How Much Need for Truth within Conflict Resolution?
During my studies over Transitional Justice in Argentina, I came across an original mechanism of prosecution: the Juicios por la verdad. They were a criminal procedure adopted in the Nineties, which aimed at the mere discovery of the truth. Based only on the enquiry phase, these proceeding-like instruments lacked one of the trial’s goals: the injunction of a penalty to the perpetrator of a crime. The victims’ families (called secondary victims) turned to the judges, claiming for the discovery of past atrocities and the whereabouts of the missing bodies. They demanded the satisfaction of their right to know the fate of their disappeared beloved, as well as that to bury and to mourn them.
Criminal legal reasons, the existence of amnesty laws and legal pardons, pushed the families to ask for truth, rather than for justice.

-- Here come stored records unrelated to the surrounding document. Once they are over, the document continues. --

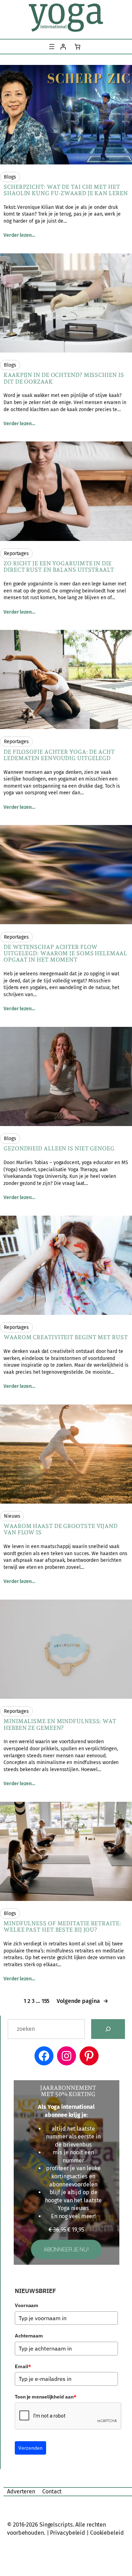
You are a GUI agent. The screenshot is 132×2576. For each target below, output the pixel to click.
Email (23, 2366)
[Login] (63, 47)
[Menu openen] (52, 46)
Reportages (16, 553)
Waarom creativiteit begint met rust (66, 1337)
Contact (52, 2491)
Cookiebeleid (107, 2532)
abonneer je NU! (66, 2249)
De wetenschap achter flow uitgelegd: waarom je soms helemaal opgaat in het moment (65, 953)
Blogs (10, 177)
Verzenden (30, 2448)
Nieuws (12, 1516)
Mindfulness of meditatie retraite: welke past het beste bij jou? (62, 1926)
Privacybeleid (67, 2532)
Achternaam (29, 2336)
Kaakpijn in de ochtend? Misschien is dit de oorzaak (64, 378)
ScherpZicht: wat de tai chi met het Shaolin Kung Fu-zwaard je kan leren (66, 190)
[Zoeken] (108, 2029)
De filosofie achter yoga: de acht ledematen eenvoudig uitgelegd (59, 755)
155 (46, 2001)
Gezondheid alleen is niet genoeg (59, 1148)
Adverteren (21, 2491)
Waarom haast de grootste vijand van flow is (61, 1529)
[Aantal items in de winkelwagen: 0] (77, 47)
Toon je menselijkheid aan (45, 2397)
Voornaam (26, 2305)
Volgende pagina (82, 2001)
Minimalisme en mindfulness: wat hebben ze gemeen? (60, 1724)
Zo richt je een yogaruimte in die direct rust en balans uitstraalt (59, 566)
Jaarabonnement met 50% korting (68, 2091)
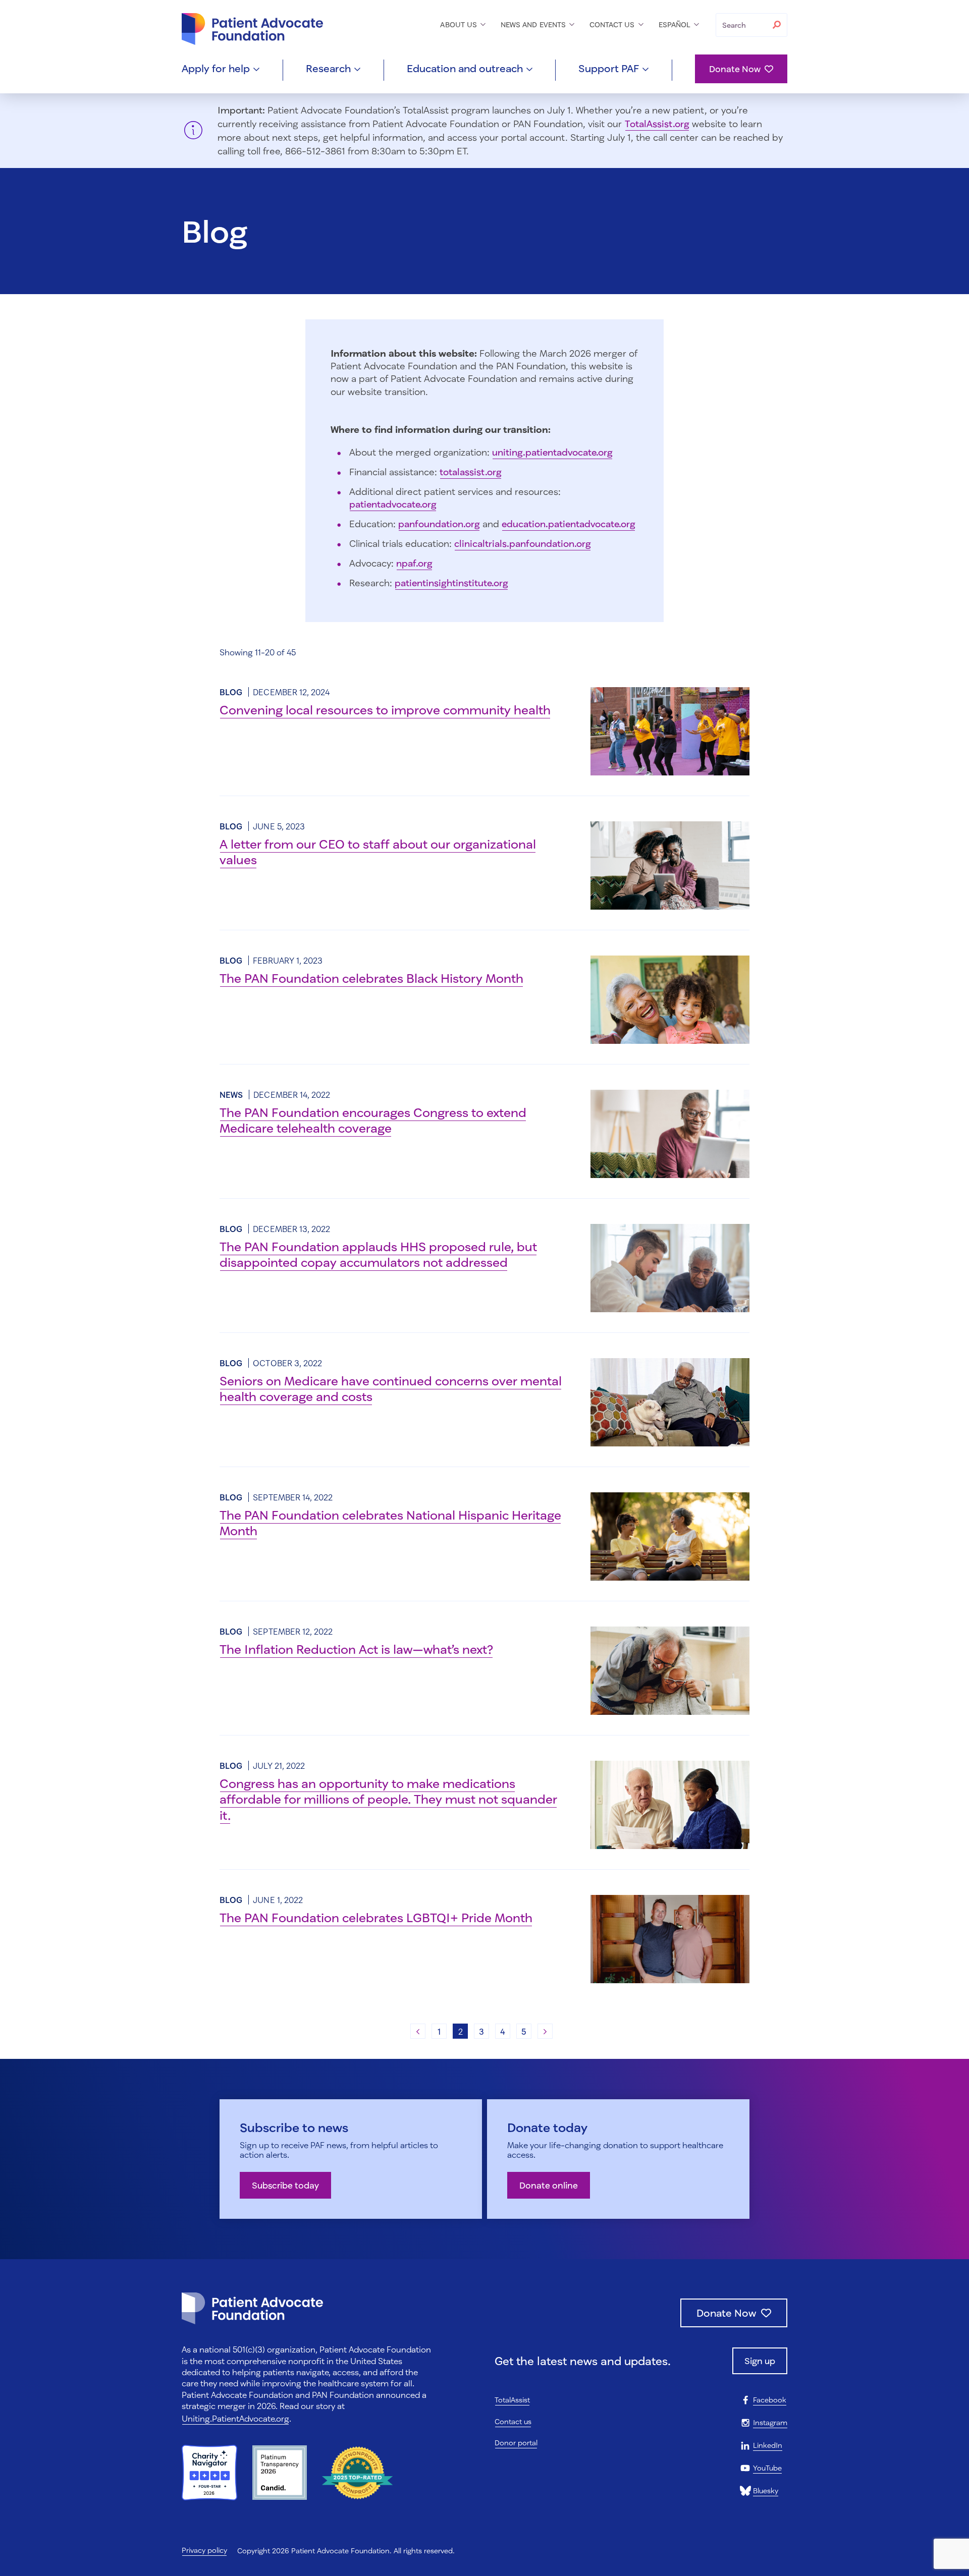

Nevertheless, along with Argentina, other countries distinguished themselves for the same strain for truth, within the context of Transitional Justice. The spread of Truth and Reconciliation Commissions in South America as well as in Africa testifies an increasing attention towards the establishment of truth, as part of the procedure to solve a conflict. Involving the personal and the collective sphere of interaction, the process of truth revelation provides the community with a shared narrative, leading towards a nation-building process. On the other hand, the victim finds an answer to what Procedural Justice identifies as the need to rationally control emotions, through the acknowledgement of the crimes and their motivations. This rationalisation comes from the human desire to seek closure: the enlightenment over the fate of one’s beloved delivers the victim from the anxiety of uncertainty.
A procedure that supports the broad discovery of truth, potentially through dialogue between the parties, will better satisfy this victim’s need.